Glossaire

température potentielle

L'étude du comportement des couches atmosphériquesstabilité , nuages , précipitations , évolution — à la verticale d'un site donné se fonde sur les résultats obtenus au-dessus de ce site grâce à l' observation en altitude ou à la prévision ; pour ce faire, elle s'appuie sur le profil vertical de température dans la troposphère afin d'apprécier les ascendances et les subsidences subies à l' échelle aérologique par une parcelle d' air (P) surplombant le site. Pareille parcelle, dans son mouvement vertical, se meut pratiquement comme un système adiabatique , c'est-à-dire n'échangeant pas de chaleur avec le milieu extérieur, du fait de la mauvaise conductibilité thermique de l'air : alors, si (P) ne contenait que de l' air sec , il existerait, démontre-t-on, une relation univoque entre sa pression atmosphérique p et sa température absolue T — égale à t + 273,15 kelvins , où t figure la température en degrés Celsius — , et c'est d'ailleurs cette relation qui explique qu'une parcelle s'élevant verticalement dans l' atmosphère s'y refroidit (quand croît l'altitude, sa pression diminue, donc, d'après la relation, sa température baisse) et que dans l'autre sens elle s'y réchauffe ; pour connaître complètement la relation entre p et T telle qu'appliquée à la parcelle (P), il suffit de désigner la température T 0 qui régnait (ou aurait pu régner) dans cette parcelle à un moment où sa pression était (ou aurait pu être) égale à une valeur fixée arbitraire p 0 . Ainsi, lorsqu'une parcelle d'air se meut verticalement, et sous l'hypothèse qu'elle ne contienne pas de vapeur d'eau , alors, chaque fois que sa pression repasse ou pourrait repasser par la valeur donnée p 0 , elle reprend ou reprendrait la même température T 0 kelvins (soit t 0 = T 0 - 273,15 degrés Celsius), qui devient ainsi un paramètre caractéristique de la parcelle. On choisit habituellement pour p 0 la valeur 1 000 hPa , toujours proche de la pression réduite au niveau de la mer ; dans ce cas, T 0 ou t 0 est le plus souvent notée par la lettre grecque θ ("thêta") et représente par définition la température potentielle de la parcelle (P) : c'est donc la température qu'acquerrait cette parcelle, après déperdition préalable de sa vapeur d'eau, chaque fois qu'elle aurait été ramenée verticalement au niveau de pression 1 000 hPa sans avoir échangé de chaleur avec le milieu extérieur.

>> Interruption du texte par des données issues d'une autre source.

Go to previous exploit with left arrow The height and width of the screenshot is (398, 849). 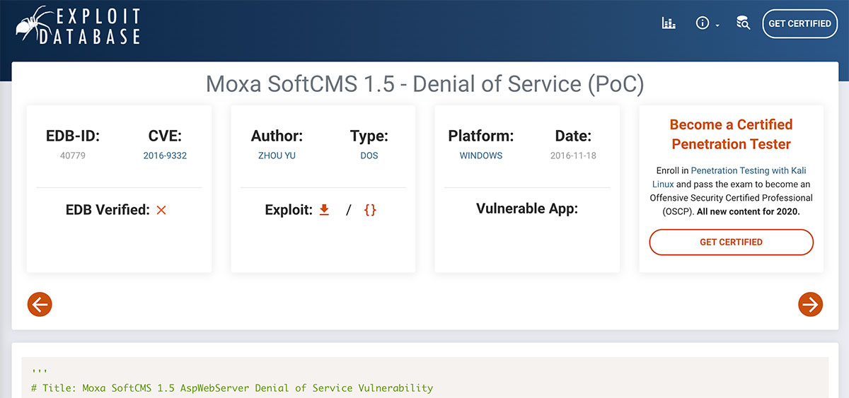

Dans les cas réels, de la vapeur d'eau se mêle toujours à l'air sec d'une parcelle (P) même non saturée , en une proportion qui peut être précisée, entre autres, par un nombre sans dimension, son rapport de mélange r , caractéristique de (P) ; or, on peut démontrer (voir l'article adiabatique , niveau d'explication initié ) que la température à laquelle se trouverait la parcelle d' air humide (P), une fois ramenée à 1 000 hPa par transformation adiabatique , est quasiment indépendante de r et égale à la température potentielle de (P), à condition que r soit suffisamment petit, ce qui est toujours le cas en pratique, même pour un air très proche de la saturation : la température potentielle θ est donc bien, pour toute parcelle d'air donnée (P), une grandeur conservative , tant que ne s'est pas déclenché de condensation dans (P). Si l'on repère ou si l'on trace sur un émagramme la courbe adiabatique (L) passant par le point de coordonnées T et p qui figure un état de (P), alors θ est l'abscisse du point d'intersection de cette courbe avec l'axe isobare d'ordonnée 1 000 hPa, et dans tous ses déplacements verticaux la parcelle (P) sera représentée par un point M de (L) jusqu'à ce que ce point rencontre le point de condensation P, situé à l'intersection de (L) et de celle des courbes de rapport de mélange de saturation constant r w qui correspond à la valeur r w = r : au-delà, M "emprunte" le chemin de l'adiabatique saturée (L') passant par P, laquelle coupe l'axe p = 1 000 hPa en un point d'abscisse θ' w ou " thêta prime w ". La température θ' w est, de façon analogue à θ, une grandeur conservative de la parcelle (P), mais après saturation, et c'est l'étude conjointe des valeurs de θ et θ' w qui permet de préciser le comportement des couches atmosphériques.